→ SELECTED EXCERPT:
>> START

Nap Eyes makes complex human sentiments feel natural. In essence, the band has created a way to enjoy some of the more difficult feelings we ever experience. Chapman says he's grateful and humbled by everything that's happened for Nap Eyes in such a short amount of time. The group is already working on the next album and will tour throughout 2016, including a swing through the southern US and a trip to the South by Southwest festival in Texas.
Nap Eyes has crafted a special album, and has a unique kind of musical power. "Nigel has his own way of communicating," says Salter. "It's maybe a little less concise, but if you follow the thread, it's usually worth while, and pretty true." a
The members of Nap Eyes pick their favourite songs from Thought Rock Fish Scale.
Josh Salter (bass)
I think "Mixer" is the strongest one. The spacing in the music, the narrative, the musicality and interplay between instruments. It is a little jazzier than the rest.
Seamus Dalton (drums)
"Lion In Chains" is crazy. You can really hear the room in these recordings which teleports me back to our little Pictou vacation. A lot of other recordings I've done aren't tied so directly to a time and space for me due to the process being scattered and jazzed out, but this record is a very vivid reminder of a super cool time for me.
Brad Loughead (guitar)
Right now, it's "Lion in Chains." I love the laid-back rocking chair feeling, and "Trust" is just an excellent pop song.
Nigel Chapman (guitar/vocals)
I love a lot of the songs. I think I love all of them, but then sometimes I don't love any of them. But I do love them. They all seem to fit together. They all mean a lot to me.
Positive press
Last year, after Canada's You've Changed Records and US label Paradise of Bachelors re-released Whine of the Mystic, stellar reviews for the album and the upcoming LP swirled around some of the world's most prominent music publications.

>> END

→ SET EXERCISE A:
Please revise the listing from the line with "Where should I click to: Select the mandibular" to the line with "point(441,132)", changing "Download Details" to "Upload Details" and keeping everything else the same.

→ TASK INPUT:
>> START

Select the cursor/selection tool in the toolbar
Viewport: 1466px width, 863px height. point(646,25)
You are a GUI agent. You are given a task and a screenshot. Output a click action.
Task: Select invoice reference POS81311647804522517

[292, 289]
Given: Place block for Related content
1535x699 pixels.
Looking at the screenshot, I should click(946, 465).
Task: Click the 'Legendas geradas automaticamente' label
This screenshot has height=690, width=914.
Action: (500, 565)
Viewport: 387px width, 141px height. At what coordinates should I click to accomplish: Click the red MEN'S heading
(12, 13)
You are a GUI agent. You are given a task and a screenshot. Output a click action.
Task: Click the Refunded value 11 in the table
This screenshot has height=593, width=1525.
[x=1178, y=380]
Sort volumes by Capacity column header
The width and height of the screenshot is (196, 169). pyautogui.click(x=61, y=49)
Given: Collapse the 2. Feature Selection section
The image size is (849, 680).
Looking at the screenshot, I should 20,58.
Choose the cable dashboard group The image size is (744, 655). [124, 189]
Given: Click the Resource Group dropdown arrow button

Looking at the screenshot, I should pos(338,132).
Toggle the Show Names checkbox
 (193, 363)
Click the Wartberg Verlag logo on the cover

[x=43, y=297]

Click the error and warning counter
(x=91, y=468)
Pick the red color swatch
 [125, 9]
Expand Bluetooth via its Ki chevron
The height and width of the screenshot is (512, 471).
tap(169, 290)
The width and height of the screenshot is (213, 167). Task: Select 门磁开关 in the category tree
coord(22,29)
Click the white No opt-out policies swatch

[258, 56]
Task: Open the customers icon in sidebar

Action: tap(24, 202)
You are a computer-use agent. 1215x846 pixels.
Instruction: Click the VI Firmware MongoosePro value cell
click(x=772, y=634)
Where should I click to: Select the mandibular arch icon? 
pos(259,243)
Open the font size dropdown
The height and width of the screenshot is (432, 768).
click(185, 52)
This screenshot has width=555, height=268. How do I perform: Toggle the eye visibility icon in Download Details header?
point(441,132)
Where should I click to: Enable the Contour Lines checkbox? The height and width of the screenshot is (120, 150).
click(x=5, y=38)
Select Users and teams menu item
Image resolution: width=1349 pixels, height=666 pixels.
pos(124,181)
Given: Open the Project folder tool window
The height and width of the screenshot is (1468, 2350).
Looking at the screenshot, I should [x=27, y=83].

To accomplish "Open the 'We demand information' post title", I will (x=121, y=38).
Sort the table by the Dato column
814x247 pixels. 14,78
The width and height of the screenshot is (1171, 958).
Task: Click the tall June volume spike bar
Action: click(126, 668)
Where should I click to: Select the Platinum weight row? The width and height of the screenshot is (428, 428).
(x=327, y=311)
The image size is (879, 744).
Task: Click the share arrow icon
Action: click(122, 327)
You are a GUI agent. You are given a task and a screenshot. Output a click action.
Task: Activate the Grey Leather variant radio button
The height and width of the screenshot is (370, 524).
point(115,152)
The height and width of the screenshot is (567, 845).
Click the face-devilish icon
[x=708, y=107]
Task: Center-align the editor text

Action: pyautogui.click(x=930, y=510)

>> END

→ SET EXERCISE B:
In the Nap Eyes piece, which song does bassist Josh Salter call the strongest one?

→ EXERCISE OUTPUT A:
Where should I click to: Select the mandibular arch icon? 
pos(259,243)
Open the font size dropdown
The height and width of the screenshot is (432, 768).
click(185, 52)
This screenshot has width=555, height=268. How do I perform: Toggle the eye visibility icon in Upload Details header?
point(441,132)

→ EXERCISE OUTPUT B:
"Mixer"